Verwaltungsgericht Magdeburg: Anforderungen an die Zugangsfiktion des § 122 Abs. 2 Nr. 1 AO
Das Verwaltungsgericht Magdeburg hat mit Urteil vom 16.12.2021 (Az.: 7 A 509/20 MD) entschieden, dass eine Behörde, die den Postausgang eines schriftlichen Verwaltungsaktes nicht nachweisen kann, sich nicht auf die Zugangsfiktion des § 13 Abs. 1 Nr. 3 Buchst. b) KAG-LSA i. V. m. § 122 Abs. 1 AO berufen kann.
Nach § 13 Abs. 1 Nr. 3 Buchst. b) KAG-LSA i. V. m. § 122 Abs. 2 Nr. 1 AO gilt ein schriftlicher Verwaltungsakt, der – wie in dem der Entscheidung zugrundeliegenden Verfahren – im Inland durch die Post übermittelt wird, am dritten Tag nach der Aufgabe zur Post als bekanntgegeben. Diese Vermutung greift nach § 13 Abs. 1 Nr. 3 Buchst. b) KAG-LSA i. V. m. § 122 Abs. 2 Nr. 1 AO nicht, wenn der Verwaltungsakt nicht oder zu einem späteren Zeitpunkt zugegangen ist. Bestehen Zweifel am Zugang oder am Zeitpunkt des Zugangs, hat die Behörde den Zugang des Verwaltungsaktes oder den Zeitpunkt seines Zugangs nachzuweisen.

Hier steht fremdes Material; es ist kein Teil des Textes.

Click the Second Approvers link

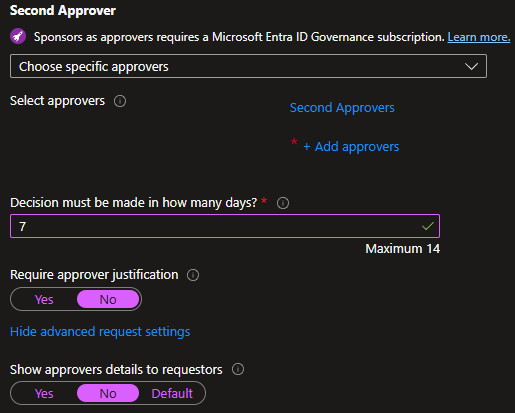tap(342, 108)
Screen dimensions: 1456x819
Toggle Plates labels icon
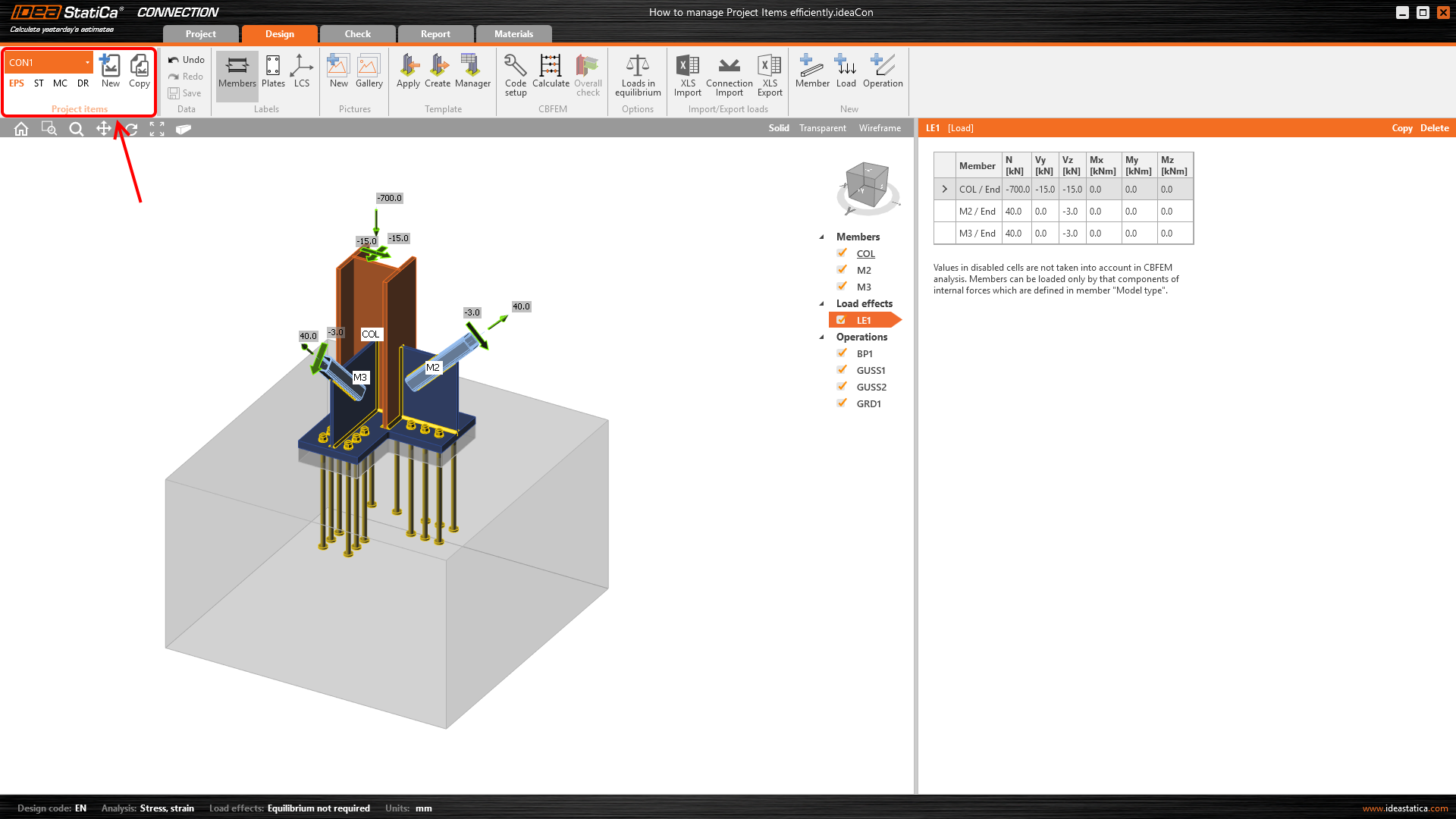(273, 67)
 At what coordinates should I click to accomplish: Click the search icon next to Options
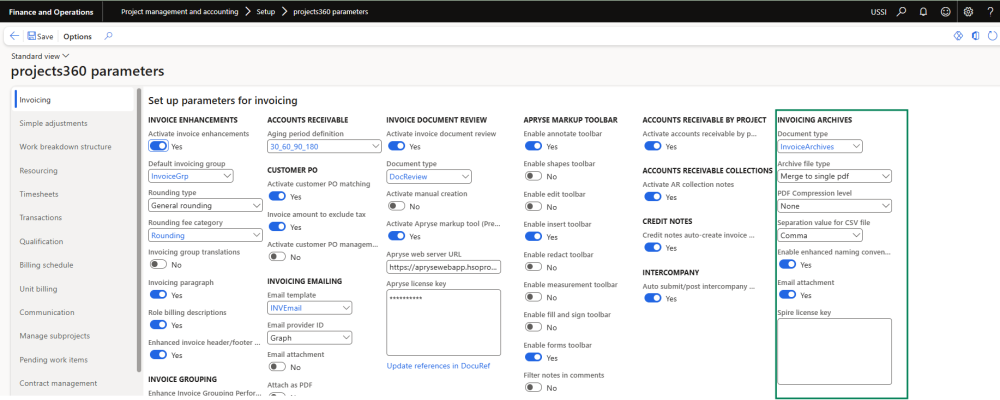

Wird die Aufgabe des Bescheids zur Post durch den zuständigen Behördenmitarbeiter dokumentiert, wird durch diese Dokumentierung ein typischer Geschehensablauf dahingehend in Gang gesetzt, dass im Inland eine Postbeförderung innerhalb von drei Tagen an den Bestimmungsort erwartet werden kann (sog. Beweis des ersten Anscheins). Diese Dokumentation erfolgt gewöhnlich durch ein Postausgangsbuch. Durch den Eintrag wird bestätigt, dass der schriftliche Verwaltungsakt tatsächlich einem Postdienstleister übergeben wurde. Insbesondere in Massenverfahren kann dieser Nachweis auch auf andere Weise erfolgen. Aus dem Nachweis muss zweifelsfrei hervorgehen, dass sich der schriftliche Verwaltungsakt nicht nur bei den Akten befindet, sondern tatsächlich in den Postausgang gelangt ist. Als ein solcher Nachweis genügt nach Auffassung des Verwaltungsgerichts Magdeburg eine im Verwaltungsvorgang der Behörde abgeheftete Abschrift des Bescheides mit einem Vermerk über die tatsächliche Abgabe des Bescheides zur Post. Aus dem Datum des Verwaltungsaktes lässt sich nicht auf den Tag der Aufgabe zur Post schließen.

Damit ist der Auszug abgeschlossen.